* INPUT MATERIAL *
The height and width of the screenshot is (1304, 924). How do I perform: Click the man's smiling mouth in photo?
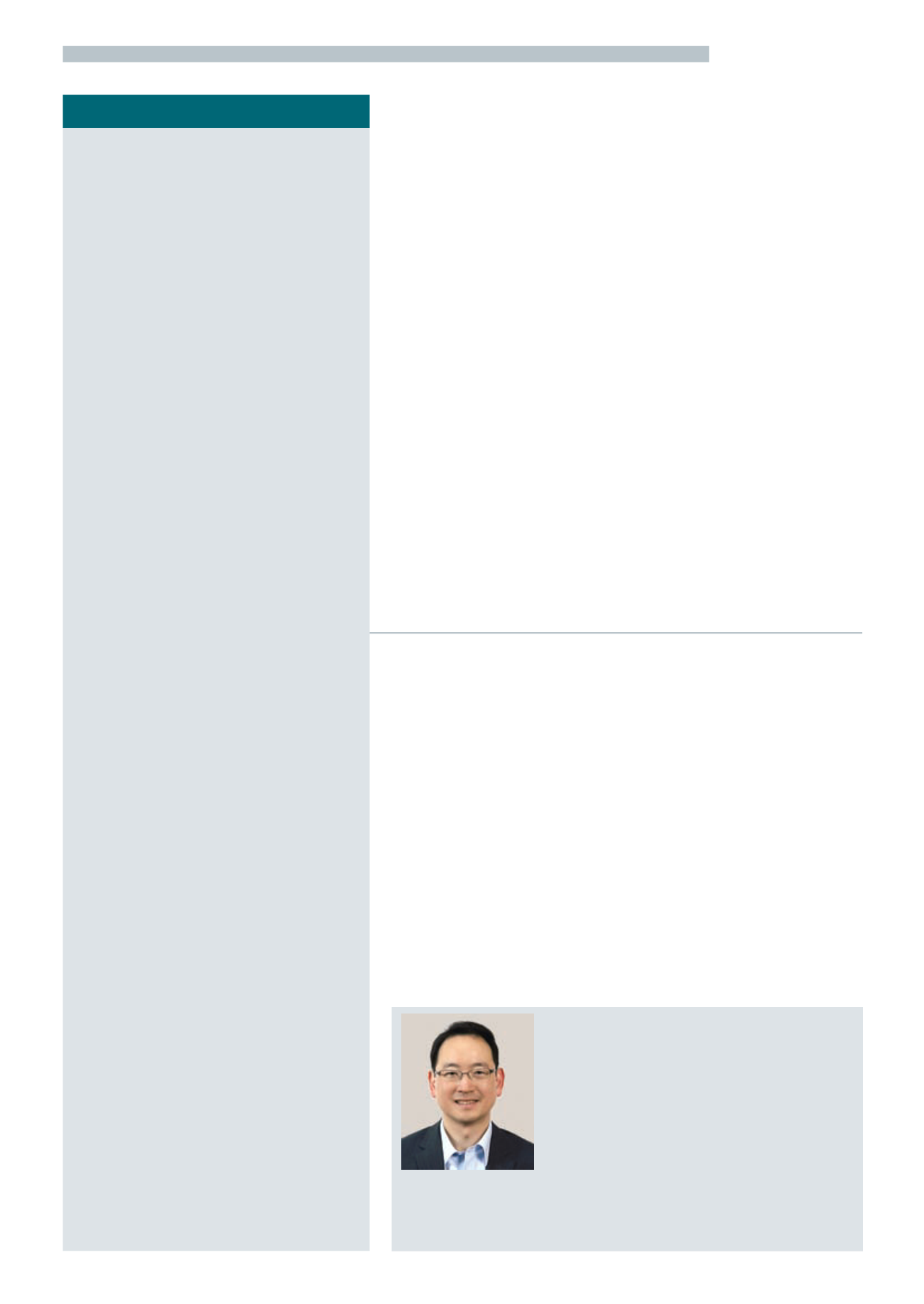click(x=467, y=1102)
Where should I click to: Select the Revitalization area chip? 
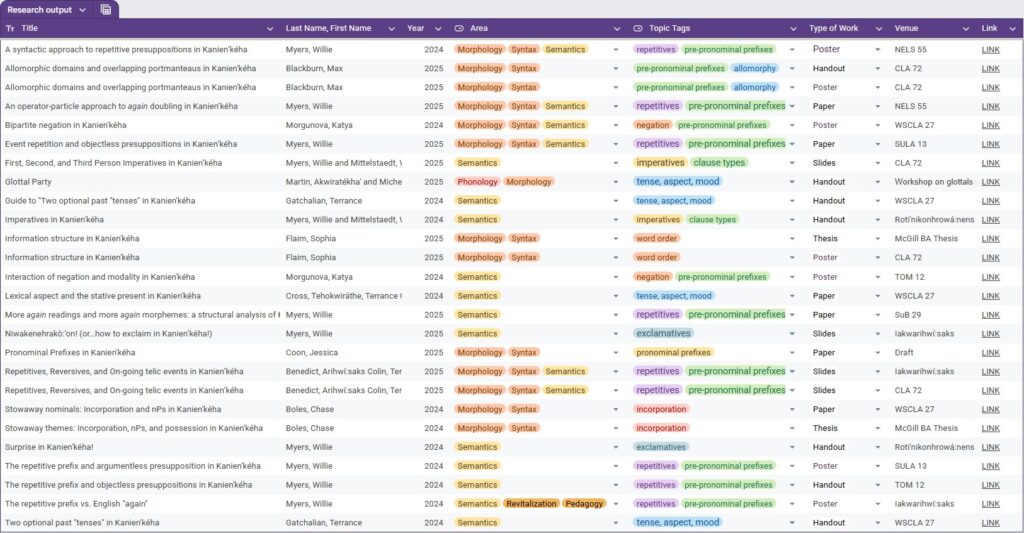click(x=530, y=504)

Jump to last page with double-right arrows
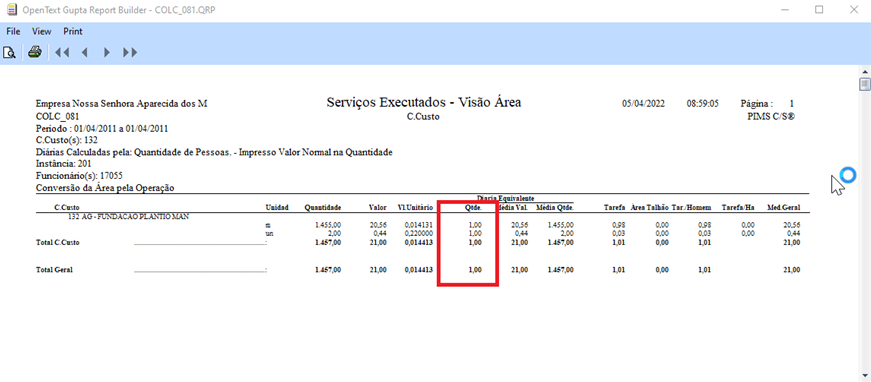pyautogui.click(x=130, y=53)
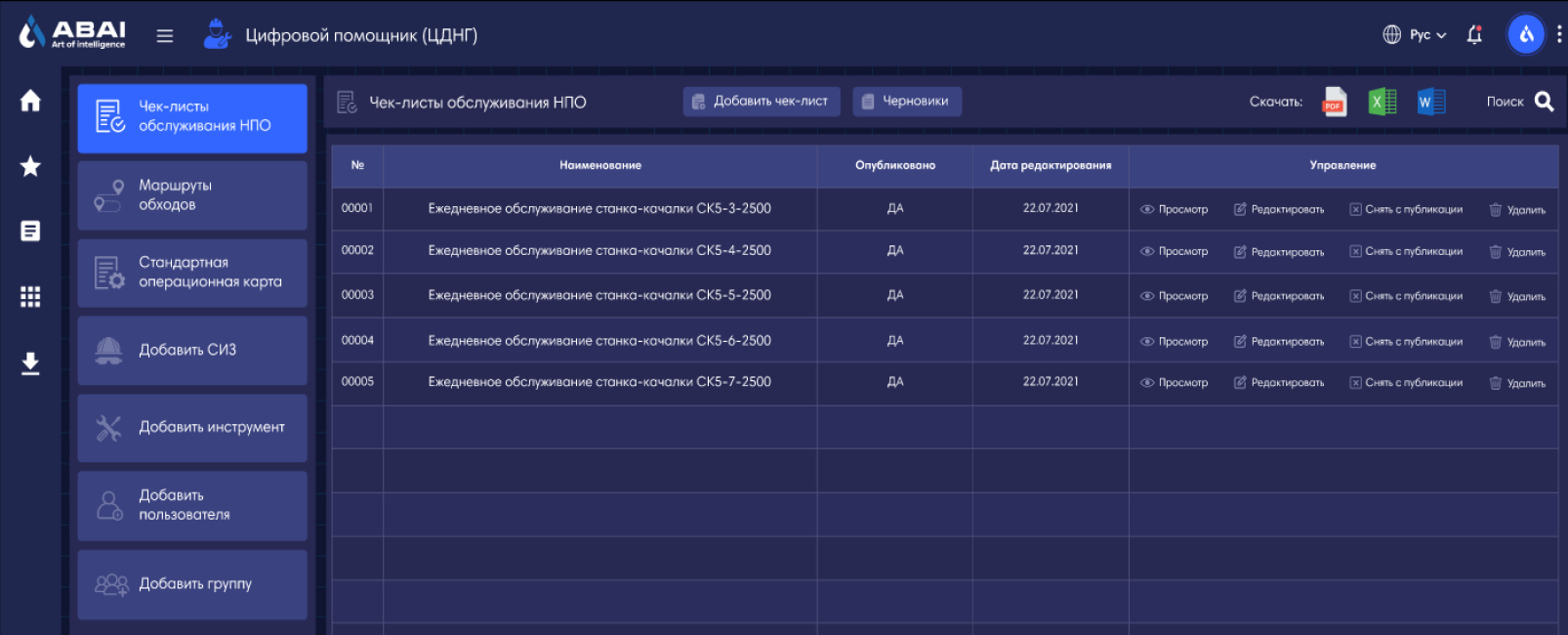Open favorites via the star icon

point(30,166)
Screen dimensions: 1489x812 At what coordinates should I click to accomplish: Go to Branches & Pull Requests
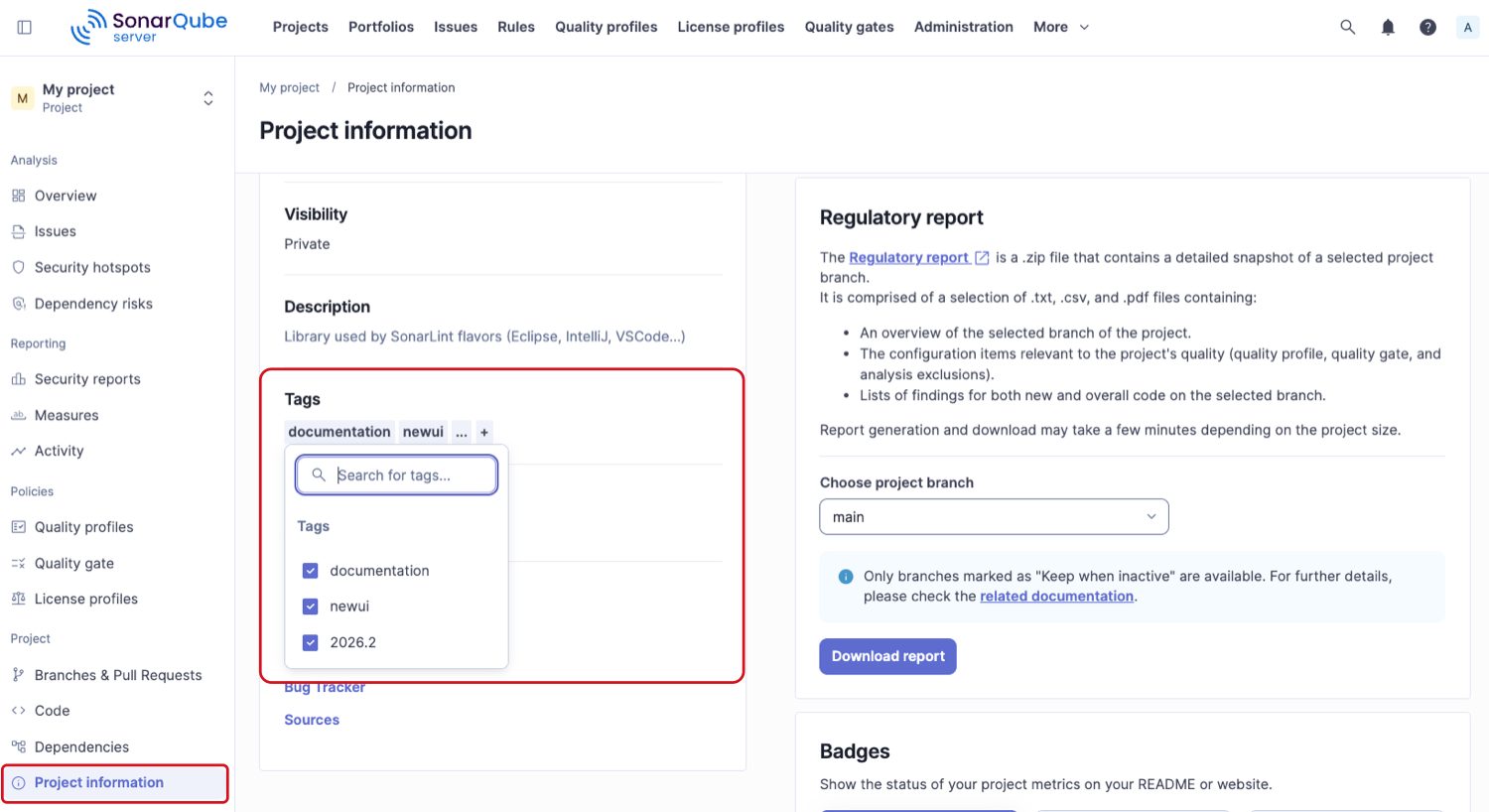(x=116, y=674)
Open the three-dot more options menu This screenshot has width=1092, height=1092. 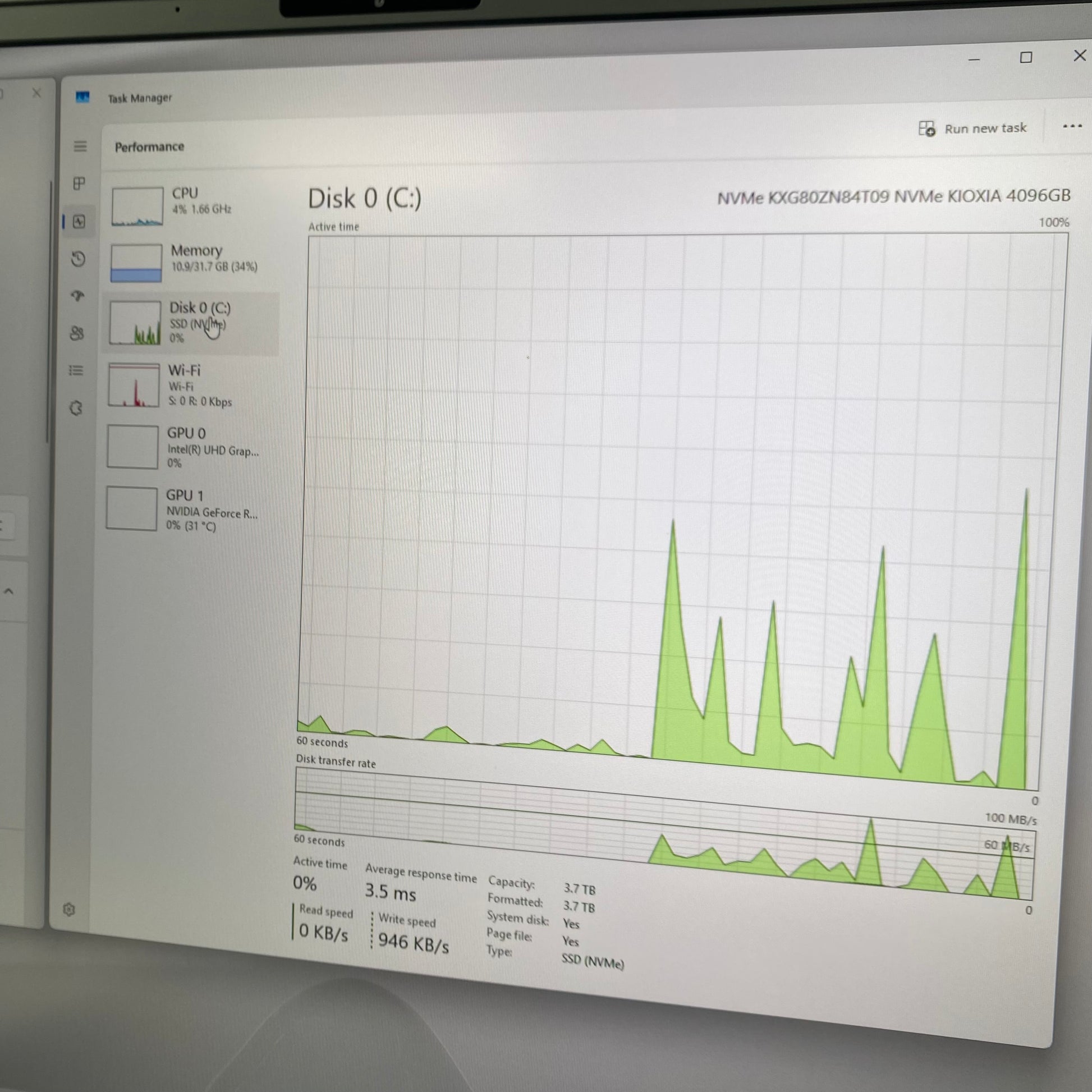tap(1072, 126)
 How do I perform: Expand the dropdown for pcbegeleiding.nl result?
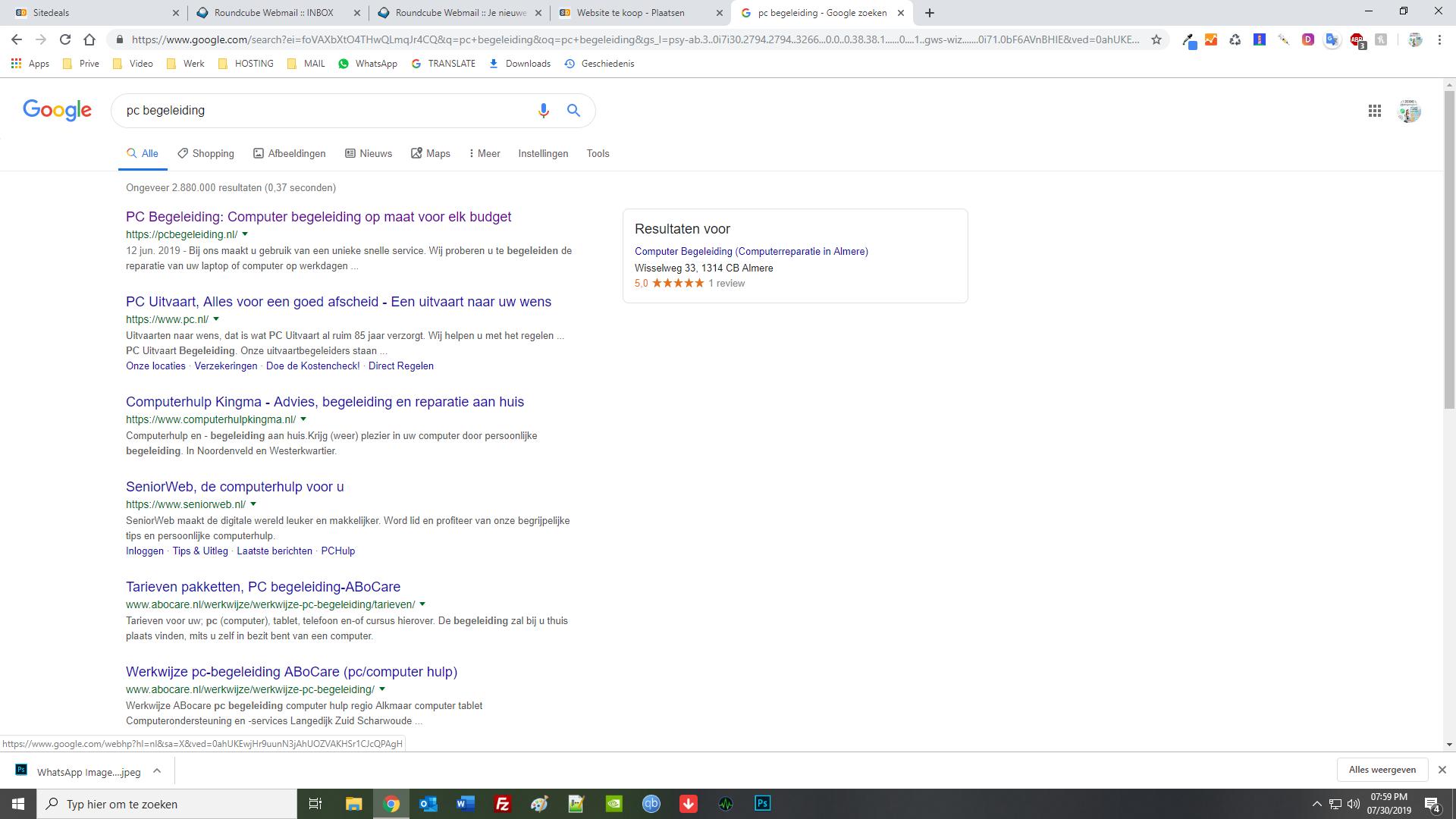(247, 234)
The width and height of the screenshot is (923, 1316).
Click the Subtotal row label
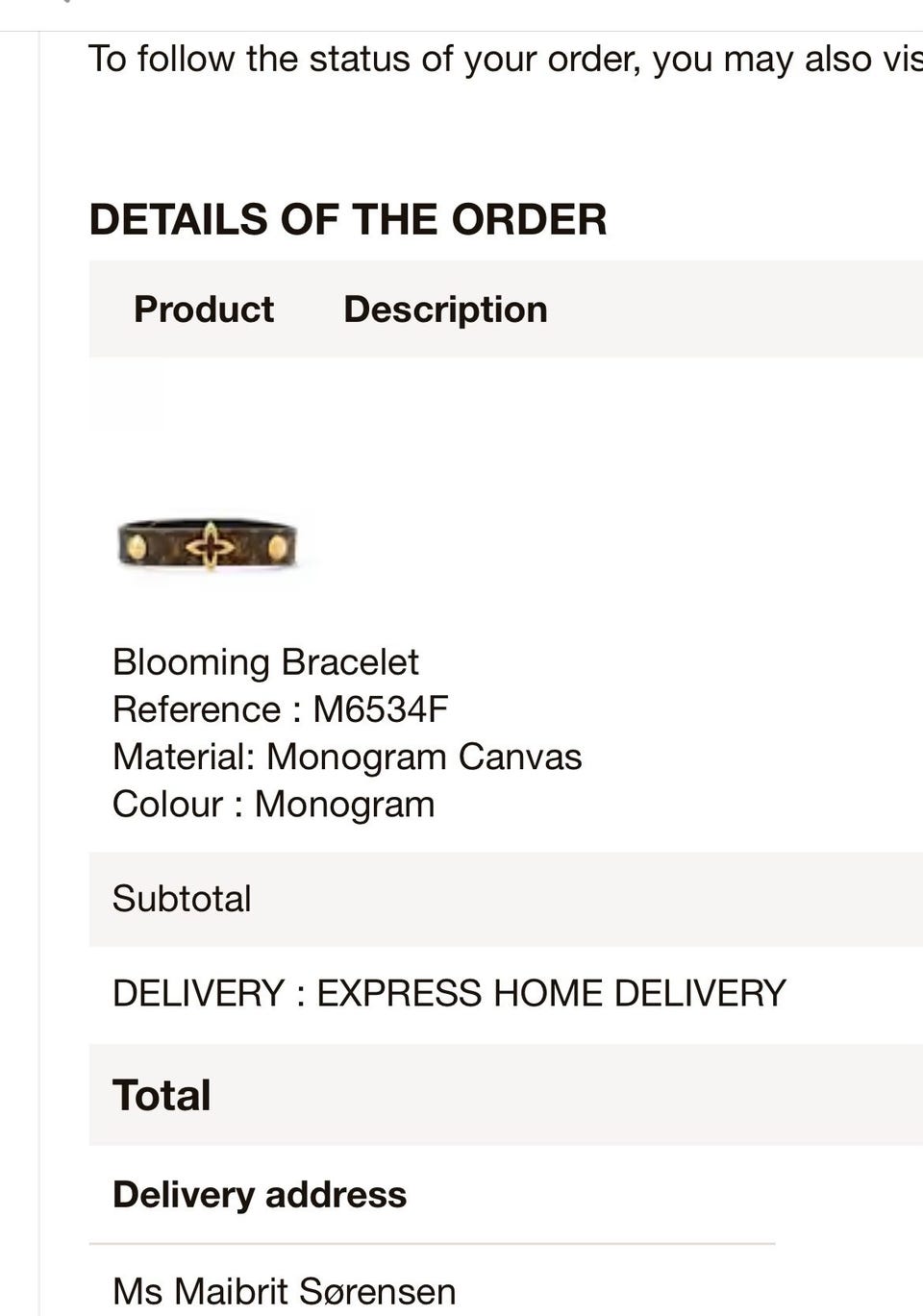coord(182,899)
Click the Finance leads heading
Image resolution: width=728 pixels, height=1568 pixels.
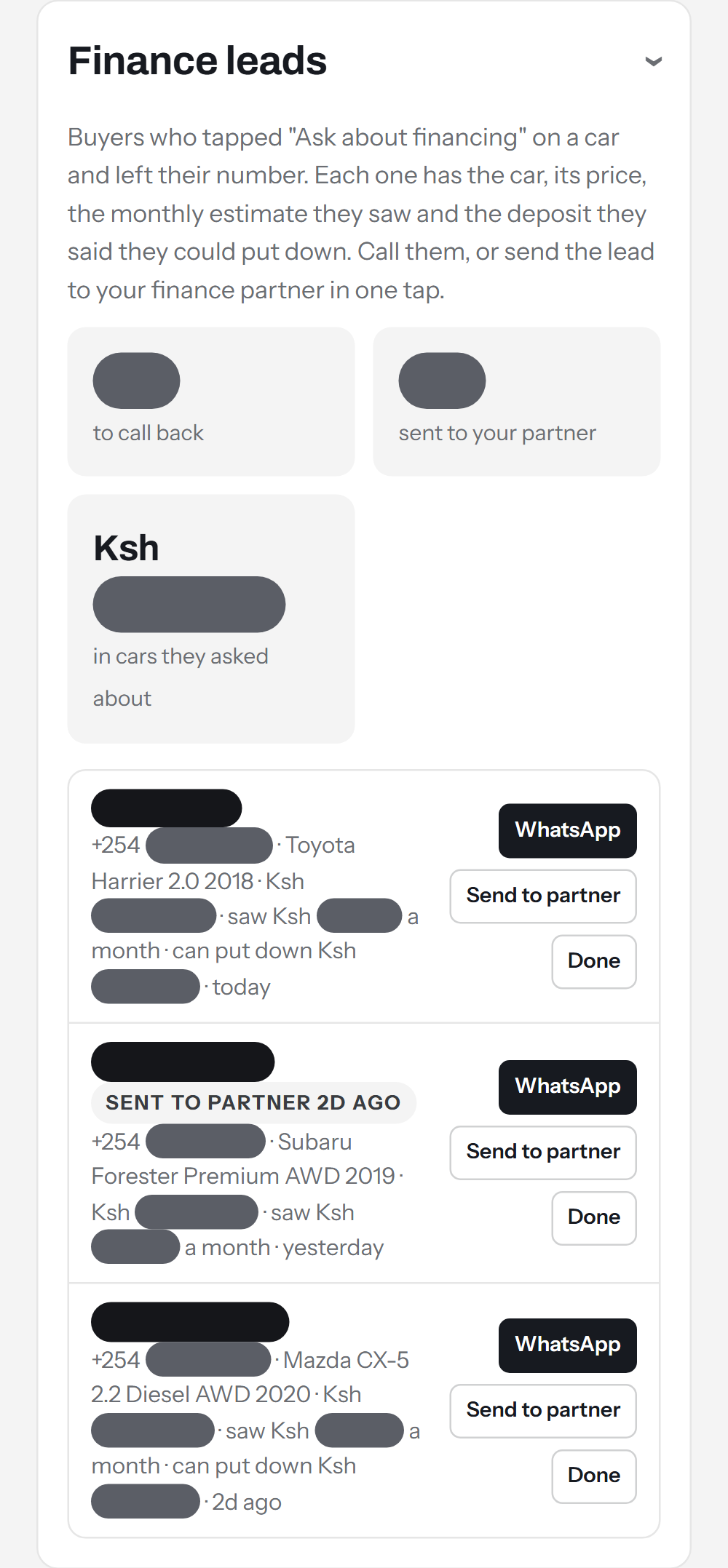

* THE REQUEST *
Please state how many lines of the items above contain the word "perform". Reply with the number alone.

* TASK RESPONSE *
2